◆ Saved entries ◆
+===+
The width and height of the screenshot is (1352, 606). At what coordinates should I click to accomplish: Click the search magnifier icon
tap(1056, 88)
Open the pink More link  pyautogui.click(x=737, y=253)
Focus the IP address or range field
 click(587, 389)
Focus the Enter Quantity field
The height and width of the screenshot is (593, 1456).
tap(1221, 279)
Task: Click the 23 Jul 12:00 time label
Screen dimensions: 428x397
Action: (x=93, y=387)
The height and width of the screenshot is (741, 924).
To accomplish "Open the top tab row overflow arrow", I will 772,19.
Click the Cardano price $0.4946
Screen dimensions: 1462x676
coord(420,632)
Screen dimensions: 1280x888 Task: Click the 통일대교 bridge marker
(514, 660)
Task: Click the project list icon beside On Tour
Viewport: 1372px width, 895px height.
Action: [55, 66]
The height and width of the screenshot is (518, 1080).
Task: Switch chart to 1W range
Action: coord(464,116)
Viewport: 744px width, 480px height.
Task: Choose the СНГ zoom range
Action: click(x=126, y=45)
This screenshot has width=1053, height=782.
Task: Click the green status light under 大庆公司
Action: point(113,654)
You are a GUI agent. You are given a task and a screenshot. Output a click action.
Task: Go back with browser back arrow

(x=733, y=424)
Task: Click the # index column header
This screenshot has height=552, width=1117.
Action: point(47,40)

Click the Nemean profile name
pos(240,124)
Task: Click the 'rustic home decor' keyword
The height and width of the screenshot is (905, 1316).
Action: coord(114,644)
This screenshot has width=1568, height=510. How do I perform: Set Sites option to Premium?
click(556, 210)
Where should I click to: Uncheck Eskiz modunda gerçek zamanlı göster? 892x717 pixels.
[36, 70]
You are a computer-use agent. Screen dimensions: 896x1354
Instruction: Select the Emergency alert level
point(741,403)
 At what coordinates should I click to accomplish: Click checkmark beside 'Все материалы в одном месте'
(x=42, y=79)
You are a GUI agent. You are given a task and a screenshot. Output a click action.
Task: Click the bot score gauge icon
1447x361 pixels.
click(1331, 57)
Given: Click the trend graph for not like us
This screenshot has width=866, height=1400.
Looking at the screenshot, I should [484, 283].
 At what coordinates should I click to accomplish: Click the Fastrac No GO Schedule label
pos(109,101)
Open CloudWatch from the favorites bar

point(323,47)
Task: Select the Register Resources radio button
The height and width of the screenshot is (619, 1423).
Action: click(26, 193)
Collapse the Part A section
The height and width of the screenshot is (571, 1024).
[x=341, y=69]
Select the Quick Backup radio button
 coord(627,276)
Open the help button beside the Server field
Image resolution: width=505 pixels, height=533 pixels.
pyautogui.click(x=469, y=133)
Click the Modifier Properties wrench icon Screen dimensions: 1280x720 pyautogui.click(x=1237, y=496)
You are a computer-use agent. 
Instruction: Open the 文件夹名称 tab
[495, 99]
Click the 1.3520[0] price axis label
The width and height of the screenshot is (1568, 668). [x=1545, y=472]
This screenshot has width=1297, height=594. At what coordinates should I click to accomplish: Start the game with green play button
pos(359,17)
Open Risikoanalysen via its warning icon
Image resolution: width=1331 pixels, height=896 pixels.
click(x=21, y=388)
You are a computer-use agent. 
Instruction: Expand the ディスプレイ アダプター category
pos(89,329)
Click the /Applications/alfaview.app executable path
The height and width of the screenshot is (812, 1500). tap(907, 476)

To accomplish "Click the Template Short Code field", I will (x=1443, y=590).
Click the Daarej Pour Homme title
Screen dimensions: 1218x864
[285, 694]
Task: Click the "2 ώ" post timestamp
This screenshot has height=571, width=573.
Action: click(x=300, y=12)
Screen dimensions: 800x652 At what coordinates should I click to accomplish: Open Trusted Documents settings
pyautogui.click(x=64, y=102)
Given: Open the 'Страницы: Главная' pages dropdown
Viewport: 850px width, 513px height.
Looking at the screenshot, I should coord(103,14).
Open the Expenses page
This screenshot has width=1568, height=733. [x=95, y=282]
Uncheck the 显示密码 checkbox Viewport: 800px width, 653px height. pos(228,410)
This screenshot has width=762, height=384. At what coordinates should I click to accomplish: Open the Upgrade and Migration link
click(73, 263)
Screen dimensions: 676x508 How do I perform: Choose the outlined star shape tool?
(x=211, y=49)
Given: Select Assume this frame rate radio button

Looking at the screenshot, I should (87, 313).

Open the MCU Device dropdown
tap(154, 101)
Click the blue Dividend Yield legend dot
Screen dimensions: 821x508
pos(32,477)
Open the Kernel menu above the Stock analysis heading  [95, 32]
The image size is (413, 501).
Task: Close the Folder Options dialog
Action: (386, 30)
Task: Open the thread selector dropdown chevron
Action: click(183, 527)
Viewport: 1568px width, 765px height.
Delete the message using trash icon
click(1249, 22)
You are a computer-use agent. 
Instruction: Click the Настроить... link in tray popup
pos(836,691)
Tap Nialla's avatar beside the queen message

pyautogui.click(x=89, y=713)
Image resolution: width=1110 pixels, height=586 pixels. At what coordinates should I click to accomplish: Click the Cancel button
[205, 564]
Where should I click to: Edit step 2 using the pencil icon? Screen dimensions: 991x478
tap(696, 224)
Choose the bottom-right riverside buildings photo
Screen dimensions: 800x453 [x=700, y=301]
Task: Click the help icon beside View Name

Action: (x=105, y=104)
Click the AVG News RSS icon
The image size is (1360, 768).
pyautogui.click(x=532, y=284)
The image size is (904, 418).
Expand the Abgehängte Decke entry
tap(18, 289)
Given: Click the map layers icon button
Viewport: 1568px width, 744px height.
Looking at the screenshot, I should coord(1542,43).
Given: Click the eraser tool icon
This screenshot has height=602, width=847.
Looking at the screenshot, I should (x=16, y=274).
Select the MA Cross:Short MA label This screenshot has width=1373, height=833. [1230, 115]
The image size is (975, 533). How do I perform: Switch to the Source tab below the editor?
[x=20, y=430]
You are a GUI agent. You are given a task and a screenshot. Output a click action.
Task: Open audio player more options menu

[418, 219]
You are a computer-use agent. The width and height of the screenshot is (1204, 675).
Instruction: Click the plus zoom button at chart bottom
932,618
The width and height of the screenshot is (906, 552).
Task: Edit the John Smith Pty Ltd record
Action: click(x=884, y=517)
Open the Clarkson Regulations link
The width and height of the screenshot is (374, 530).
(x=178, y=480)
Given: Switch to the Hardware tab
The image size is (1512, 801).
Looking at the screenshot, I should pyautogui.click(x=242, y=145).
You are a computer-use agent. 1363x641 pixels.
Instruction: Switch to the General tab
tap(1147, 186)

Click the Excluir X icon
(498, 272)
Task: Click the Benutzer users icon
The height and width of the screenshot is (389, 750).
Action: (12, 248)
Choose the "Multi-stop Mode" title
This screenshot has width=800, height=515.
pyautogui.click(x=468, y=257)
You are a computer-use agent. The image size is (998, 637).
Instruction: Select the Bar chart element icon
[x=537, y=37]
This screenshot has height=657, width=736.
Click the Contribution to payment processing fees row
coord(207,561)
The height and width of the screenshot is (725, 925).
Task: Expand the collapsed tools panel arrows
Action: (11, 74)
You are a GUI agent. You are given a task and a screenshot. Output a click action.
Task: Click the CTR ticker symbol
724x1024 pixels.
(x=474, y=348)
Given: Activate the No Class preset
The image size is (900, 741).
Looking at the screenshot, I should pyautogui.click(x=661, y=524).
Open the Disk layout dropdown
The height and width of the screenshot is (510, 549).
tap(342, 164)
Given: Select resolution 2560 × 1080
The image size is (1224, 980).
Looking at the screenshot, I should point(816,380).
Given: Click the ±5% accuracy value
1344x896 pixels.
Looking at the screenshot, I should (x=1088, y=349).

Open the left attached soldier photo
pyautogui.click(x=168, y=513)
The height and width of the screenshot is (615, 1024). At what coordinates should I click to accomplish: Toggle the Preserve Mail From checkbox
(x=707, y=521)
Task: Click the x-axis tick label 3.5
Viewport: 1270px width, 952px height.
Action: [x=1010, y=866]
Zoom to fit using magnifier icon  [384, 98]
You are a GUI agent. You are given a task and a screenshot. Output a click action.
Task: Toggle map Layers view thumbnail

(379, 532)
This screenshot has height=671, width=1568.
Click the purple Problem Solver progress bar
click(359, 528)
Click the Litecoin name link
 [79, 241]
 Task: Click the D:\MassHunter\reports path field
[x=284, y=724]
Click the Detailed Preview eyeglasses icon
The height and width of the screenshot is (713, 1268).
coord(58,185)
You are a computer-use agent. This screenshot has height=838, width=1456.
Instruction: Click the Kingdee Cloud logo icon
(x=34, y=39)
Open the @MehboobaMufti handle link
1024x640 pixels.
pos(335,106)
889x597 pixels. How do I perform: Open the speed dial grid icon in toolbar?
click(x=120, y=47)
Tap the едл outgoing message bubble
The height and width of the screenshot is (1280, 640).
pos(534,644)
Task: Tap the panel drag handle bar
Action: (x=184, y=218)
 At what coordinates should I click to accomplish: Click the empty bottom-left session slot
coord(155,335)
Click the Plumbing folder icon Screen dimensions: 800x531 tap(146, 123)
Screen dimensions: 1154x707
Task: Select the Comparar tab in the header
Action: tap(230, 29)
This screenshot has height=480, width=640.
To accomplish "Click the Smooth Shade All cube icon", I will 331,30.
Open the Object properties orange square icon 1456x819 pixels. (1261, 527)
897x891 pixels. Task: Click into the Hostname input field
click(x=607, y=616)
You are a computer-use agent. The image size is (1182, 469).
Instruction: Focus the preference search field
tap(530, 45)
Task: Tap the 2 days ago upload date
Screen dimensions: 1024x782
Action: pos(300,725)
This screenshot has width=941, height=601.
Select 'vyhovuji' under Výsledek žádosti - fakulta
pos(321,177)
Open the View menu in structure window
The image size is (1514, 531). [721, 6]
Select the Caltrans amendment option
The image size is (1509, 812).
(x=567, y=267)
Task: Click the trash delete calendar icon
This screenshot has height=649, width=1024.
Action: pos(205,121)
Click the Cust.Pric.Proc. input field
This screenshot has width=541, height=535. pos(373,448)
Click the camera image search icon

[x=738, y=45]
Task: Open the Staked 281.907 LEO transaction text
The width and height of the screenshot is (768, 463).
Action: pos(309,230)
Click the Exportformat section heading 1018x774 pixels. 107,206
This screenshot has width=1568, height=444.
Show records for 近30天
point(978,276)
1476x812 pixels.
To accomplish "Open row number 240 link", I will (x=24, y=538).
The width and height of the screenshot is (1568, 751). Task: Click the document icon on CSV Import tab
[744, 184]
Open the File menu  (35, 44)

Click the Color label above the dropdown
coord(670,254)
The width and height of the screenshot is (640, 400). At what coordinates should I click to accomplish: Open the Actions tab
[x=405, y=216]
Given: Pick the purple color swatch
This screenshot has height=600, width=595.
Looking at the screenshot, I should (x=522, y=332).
+===+
◆ The task ◆
Reproduce exactly, please, only the lines from the start of the data above to the line that contains "Task: Click the project", with both ends kept.

◆ Written solution ◆
The width and height of the screenshot is (1352, 606). At what coordinates should I click to accomplish: Click the search magnifier icon
tap(1056, 88)
Open the pink More link  pyautogui.click(x=737, y=253)
Focus the IP address or range field
 click(587, 389)
Focus the Enter Quantity field
The height and width of the screenshot is (593, 1456).
tap(1221, 279)
Task: Click the 23 Jul 12:00 time label
Screen dimensions: 428x397
Action: (x=93, y=387)
The height and width of the screenshot is (741, 924).
To accomplish "Open the top tab row overflow arrow", I will 772,19.
Click the Cardano price $0.4946
Screen dimensions: 1462x676
coord(420,632)
Screen dimensions: 1280x888 Task: Click the 통일대교 bridge marker
(514, 660)
Task: Click the project list icon beside On Tour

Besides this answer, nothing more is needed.